** Information follows **

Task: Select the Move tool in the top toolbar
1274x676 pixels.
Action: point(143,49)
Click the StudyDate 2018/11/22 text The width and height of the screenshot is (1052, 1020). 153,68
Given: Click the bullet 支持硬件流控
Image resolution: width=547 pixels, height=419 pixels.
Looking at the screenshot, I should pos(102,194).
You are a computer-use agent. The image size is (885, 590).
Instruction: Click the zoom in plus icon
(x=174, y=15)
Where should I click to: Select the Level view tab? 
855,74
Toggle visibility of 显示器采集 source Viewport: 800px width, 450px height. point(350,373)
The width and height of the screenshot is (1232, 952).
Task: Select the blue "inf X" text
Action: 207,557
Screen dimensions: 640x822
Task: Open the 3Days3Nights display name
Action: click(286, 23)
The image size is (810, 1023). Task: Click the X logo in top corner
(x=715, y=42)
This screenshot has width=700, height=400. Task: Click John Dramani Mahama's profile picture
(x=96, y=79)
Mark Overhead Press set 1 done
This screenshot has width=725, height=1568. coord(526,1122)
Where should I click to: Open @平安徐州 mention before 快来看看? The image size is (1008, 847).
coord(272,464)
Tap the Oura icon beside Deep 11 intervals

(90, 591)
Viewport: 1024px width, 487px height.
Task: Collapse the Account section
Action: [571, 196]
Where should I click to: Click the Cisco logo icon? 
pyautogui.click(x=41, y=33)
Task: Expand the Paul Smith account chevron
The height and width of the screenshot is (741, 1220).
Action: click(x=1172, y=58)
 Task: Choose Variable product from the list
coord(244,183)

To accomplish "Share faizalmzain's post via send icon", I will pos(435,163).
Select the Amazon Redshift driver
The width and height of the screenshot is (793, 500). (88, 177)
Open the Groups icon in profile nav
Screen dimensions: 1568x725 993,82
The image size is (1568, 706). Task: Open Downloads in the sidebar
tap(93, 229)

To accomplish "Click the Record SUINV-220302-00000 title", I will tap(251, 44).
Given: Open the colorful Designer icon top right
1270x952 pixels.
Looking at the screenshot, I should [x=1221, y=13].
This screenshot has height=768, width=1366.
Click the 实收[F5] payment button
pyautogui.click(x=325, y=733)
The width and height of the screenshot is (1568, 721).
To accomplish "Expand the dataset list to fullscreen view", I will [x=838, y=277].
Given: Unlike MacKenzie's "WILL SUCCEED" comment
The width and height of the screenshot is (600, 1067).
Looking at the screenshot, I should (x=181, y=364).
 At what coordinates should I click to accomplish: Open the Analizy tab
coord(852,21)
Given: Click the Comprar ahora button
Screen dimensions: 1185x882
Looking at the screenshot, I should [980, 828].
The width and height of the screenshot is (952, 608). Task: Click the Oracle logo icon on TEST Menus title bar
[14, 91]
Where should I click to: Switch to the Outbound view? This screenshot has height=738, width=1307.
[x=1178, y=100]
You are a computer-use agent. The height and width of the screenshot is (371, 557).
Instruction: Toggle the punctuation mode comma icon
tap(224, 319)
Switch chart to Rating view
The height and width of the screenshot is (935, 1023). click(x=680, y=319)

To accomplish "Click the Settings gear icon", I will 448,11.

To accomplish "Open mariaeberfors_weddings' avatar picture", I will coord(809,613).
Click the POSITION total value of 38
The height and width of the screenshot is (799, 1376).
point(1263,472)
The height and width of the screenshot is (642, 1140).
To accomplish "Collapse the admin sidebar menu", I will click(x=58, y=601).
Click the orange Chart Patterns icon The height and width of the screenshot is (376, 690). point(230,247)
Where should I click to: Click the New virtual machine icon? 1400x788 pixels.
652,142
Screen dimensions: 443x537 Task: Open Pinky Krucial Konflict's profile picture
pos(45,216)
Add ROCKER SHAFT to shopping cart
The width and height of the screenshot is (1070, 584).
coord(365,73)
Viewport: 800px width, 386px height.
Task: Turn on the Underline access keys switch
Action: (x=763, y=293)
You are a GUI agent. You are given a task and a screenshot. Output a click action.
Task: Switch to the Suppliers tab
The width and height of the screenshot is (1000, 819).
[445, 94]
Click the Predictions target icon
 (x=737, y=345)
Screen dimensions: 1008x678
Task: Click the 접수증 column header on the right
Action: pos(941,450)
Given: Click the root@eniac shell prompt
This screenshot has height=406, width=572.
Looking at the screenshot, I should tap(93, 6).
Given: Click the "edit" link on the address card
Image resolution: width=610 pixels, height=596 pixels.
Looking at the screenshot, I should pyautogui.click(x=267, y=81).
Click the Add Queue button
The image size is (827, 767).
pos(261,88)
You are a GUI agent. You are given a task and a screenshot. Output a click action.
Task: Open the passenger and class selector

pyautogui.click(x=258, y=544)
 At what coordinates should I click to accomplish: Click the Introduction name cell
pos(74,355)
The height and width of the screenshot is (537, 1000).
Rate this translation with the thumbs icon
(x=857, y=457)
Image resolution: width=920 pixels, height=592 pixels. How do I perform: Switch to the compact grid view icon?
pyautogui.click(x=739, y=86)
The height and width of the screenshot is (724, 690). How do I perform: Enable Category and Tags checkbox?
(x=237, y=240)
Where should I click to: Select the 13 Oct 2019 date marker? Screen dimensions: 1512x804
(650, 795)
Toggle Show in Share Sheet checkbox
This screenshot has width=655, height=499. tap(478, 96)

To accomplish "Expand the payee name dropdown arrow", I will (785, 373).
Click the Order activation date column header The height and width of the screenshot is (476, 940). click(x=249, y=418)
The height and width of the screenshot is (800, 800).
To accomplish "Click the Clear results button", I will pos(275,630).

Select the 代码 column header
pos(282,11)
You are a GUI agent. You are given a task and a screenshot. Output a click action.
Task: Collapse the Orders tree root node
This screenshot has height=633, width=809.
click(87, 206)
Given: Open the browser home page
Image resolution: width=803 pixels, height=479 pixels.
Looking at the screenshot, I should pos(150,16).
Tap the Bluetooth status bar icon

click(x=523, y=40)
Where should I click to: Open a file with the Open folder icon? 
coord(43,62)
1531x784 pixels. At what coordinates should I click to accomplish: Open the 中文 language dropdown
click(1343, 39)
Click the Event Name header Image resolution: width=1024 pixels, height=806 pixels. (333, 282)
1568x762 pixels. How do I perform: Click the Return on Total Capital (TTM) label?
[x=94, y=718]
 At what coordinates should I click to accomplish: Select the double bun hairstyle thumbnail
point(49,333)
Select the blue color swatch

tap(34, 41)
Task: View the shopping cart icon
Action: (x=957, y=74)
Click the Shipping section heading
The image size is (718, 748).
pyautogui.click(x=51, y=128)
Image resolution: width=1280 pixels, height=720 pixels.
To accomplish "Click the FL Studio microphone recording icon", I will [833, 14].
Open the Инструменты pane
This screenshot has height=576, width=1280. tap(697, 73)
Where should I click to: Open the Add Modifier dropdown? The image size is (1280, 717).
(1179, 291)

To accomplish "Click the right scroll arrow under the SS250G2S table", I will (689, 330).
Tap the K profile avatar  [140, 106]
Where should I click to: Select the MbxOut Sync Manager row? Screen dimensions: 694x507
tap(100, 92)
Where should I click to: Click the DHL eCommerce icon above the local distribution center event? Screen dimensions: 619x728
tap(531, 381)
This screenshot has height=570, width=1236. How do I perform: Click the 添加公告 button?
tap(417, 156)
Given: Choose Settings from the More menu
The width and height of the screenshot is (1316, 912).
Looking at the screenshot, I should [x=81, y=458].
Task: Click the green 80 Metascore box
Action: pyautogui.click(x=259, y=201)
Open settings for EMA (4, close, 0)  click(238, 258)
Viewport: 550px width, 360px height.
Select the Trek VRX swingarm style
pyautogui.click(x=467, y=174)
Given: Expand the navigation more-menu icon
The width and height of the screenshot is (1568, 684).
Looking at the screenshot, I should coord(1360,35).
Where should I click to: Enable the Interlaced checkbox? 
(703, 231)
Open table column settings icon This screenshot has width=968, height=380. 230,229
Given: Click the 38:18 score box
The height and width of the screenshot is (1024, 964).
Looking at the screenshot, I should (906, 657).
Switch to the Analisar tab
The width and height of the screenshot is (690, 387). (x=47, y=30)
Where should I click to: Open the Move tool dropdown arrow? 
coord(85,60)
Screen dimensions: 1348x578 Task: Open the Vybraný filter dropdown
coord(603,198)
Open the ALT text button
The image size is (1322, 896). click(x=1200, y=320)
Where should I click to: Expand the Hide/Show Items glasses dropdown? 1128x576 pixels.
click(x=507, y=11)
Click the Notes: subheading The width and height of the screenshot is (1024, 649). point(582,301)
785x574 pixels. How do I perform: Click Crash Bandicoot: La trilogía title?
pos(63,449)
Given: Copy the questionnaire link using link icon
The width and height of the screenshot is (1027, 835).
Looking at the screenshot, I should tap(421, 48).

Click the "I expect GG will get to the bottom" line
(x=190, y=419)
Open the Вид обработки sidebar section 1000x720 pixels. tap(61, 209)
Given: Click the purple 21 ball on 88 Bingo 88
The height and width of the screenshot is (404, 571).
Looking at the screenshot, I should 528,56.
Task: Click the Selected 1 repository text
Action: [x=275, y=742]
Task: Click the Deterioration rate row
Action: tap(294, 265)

** End of Information **

Exercise objective: Filter on the word "computer": copy each matching line from the entries above.

Expected answer:
You are a computer-use agent. The image size is (885, 590).
You are a computer-use agent. The height and width of the screenshot is (371, 557).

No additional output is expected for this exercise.